━━━ Teks Dokumen

Puisi menjadi alat ungkap ekspresi diri yang tidak mungkin saya ekspresikan secara oral. Melalui kata-kata dan diksi yang indah. Bukan kata-kata dengan seenaknya. Ada kaidah yang harus diikuti.

Sudah berapa tulisan puisinya hingga kini?

Sudah tidak terhitung jumlah puisi yang saya tulis sejak SMP.

Tema apa yang paling suka ditulis?

Puisi bertema advokasi. Maksudnya keberpihakan kepada pihak yang tertindas dan terzalimi ketidakbenaran. Mengapa? Karena setiap puisi yang ditulis pada hakekatnya memiliki visi yang ingin disampaikan kepada pembaca, publik. Dengan puisi inilah saya bisa mengkritisi hal-hal yang tidak semestinya dengan cara lebih estetik.

Puisi yang baik, apa syaratnya?

Syarat puisi yang baik adalah: Puisi yang tidak kedodoran bahasanya; Puisi itu ringkas; Pemilihan diksi yang tepat; Memiliki visi, tujuan. Entah mengkritisi, membanggakan, membangkitkan semangat; Dari unsur bunyi juga harus mengandung bunyi persajakan yang baik; Rimanya indah tidak dipaksakan; dan, Mengalir saja.

Puisi kamu ada juga yang kritik sosial, mengapa?

Karena saya melihat sesuatu yang tidak beres. Dengan bahasa puisi inilah saya menyampaikannya. Karena tidak mungkin saya menyampaikan dengan cara lain pada ruang-ruang lain. Ibarat mulut ini sudah tidak bersuara, saya masih bisa menyampaikan obsesi sosial melalui bahasa puisi.

Puisi Kritik Sosial itu menyuarakan keadilan dan sebagainya. Tapi menurut kamu, maknanya yang lebih dalam untuk apa?

Makna yang lebih dalam adalah untuk membangun spirit moral pada publik supaya melakukan hal-hal kebenaran yang seharusnya dilakukan. Jangan sampai hal itu mengalami pembiaran. Melalui puisi inilah branding image sosial berusaha untuk saya bangun. Meskipun saya paham betul bahwa puisi tidak akan mengubah kehidupan. Tetapi sekecil apapun dengan bahasa puisi saya akan tetap mengkritisi hal-hal yang bengkok, tidak lurus, tidak sebenarnya, tidak semestinya. Sebagai kritik kehidupan.

Pada saat Umi Azzurasantika membaca puisi. (Foto: Akun Facebook Umi Azzurasantika)

Bagaimana dengan puisi bertema cinta?

━━━━━━

• _Soal Tugas a_: Salin ulang secara persis baris-baris di bawah, mulai dari baris yang memuat "Open the user profile icon" sampai baris yang memuat "(x=378, y=88)", tanpa menyertakan gambarnya.

━━━ Baris yang Disediakan

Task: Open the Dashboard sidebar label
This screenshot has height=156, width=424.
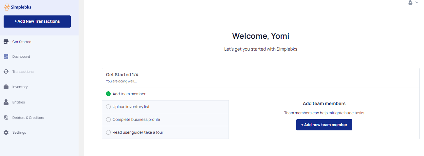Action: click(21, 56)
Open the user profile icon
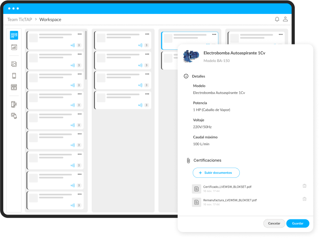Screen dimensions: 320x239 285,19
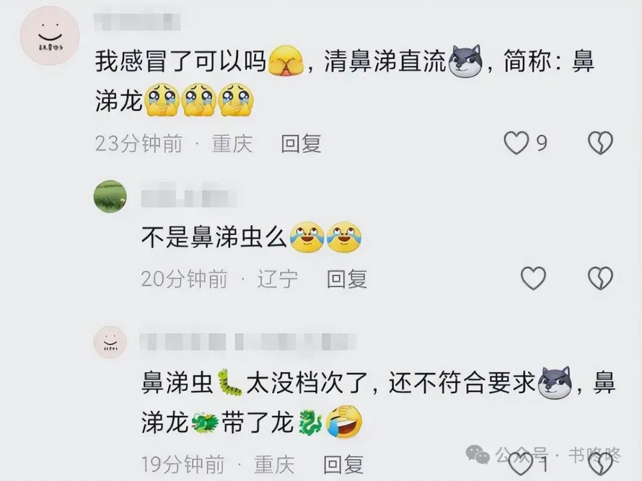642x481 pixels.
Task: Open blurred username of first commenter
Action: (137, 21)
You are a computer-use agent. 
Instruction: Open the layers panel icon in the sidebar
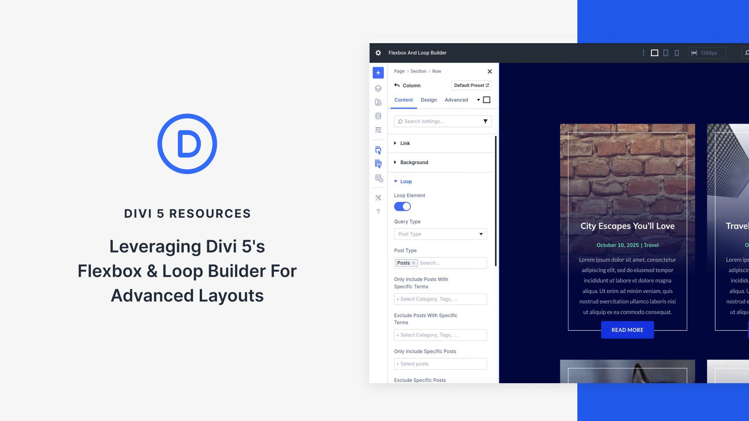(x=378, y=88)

━━━━━━
━━━ Baris yang Disediakan

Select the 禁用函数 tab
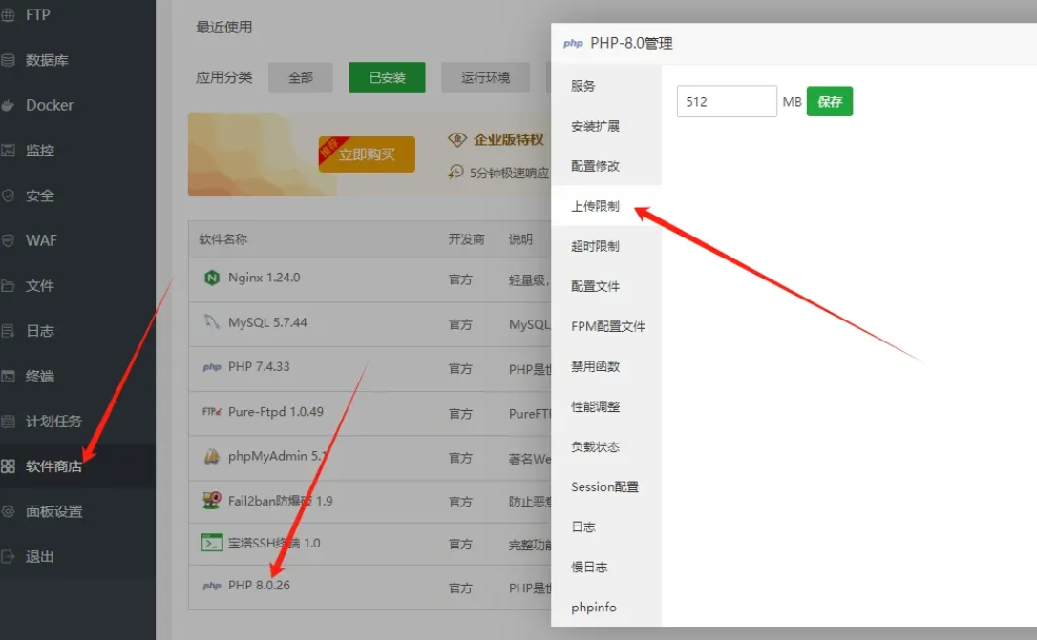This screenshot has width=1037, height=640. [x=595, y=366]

━━━━━━

• _Soal Tugas b_: Teruskan wawancara tentang puisi tersebut dari bagian terakhir yang tercantum.

• _Hasil Tugas a_:
Open the user profile icon
Screen dimensions: 320x239 285,19
642x481 pixels.
Task: Open blurred username of first commenter
Action: (137, 21)
You are a computer-use agent. 
Instruction: Open the layers panel icon in the sidebar
(x=378, y=88)

• _Hasil Tugas b_:
Jelas. Puisi cinta itu ada. Sangat populer. Puisi cinta masuk dalam dua kategori. Yaitu hablum minanas (sesama manusia) dan hablum minallah (kepada Tuhannya). Kalau menulis puisi kepada sesama manusia, jujur saja itu dianggap picisan oleh para sastrawan. Tapi kalau cinta kepada Tuhannya itu adalah bagian dari yang saya tulis. Itulah cinta sebenarnya.

Apa lebih susah menulis puisi cinta, karena penuh rintihan, kerinduan dan sebagainya?

Menulis puisi cinta dianggap orang lebih mudah, karena seperti membahasakan perasaan yang sedang dialami oleh penulis puisi tersebut. Namun bagi saya, menulis puisi cinta itu lebih sulit. Karena puisi itu hanya akan berkutat pada persoalan-persoalan pribadi dan sejenisnya. Sehingga hanya menjadi bentuk puisi liris. Hal itu saya alami waktu awal saya belajar menulis puisi.

Seorang penulis puisi, apa harus juga pandai membaca puisi?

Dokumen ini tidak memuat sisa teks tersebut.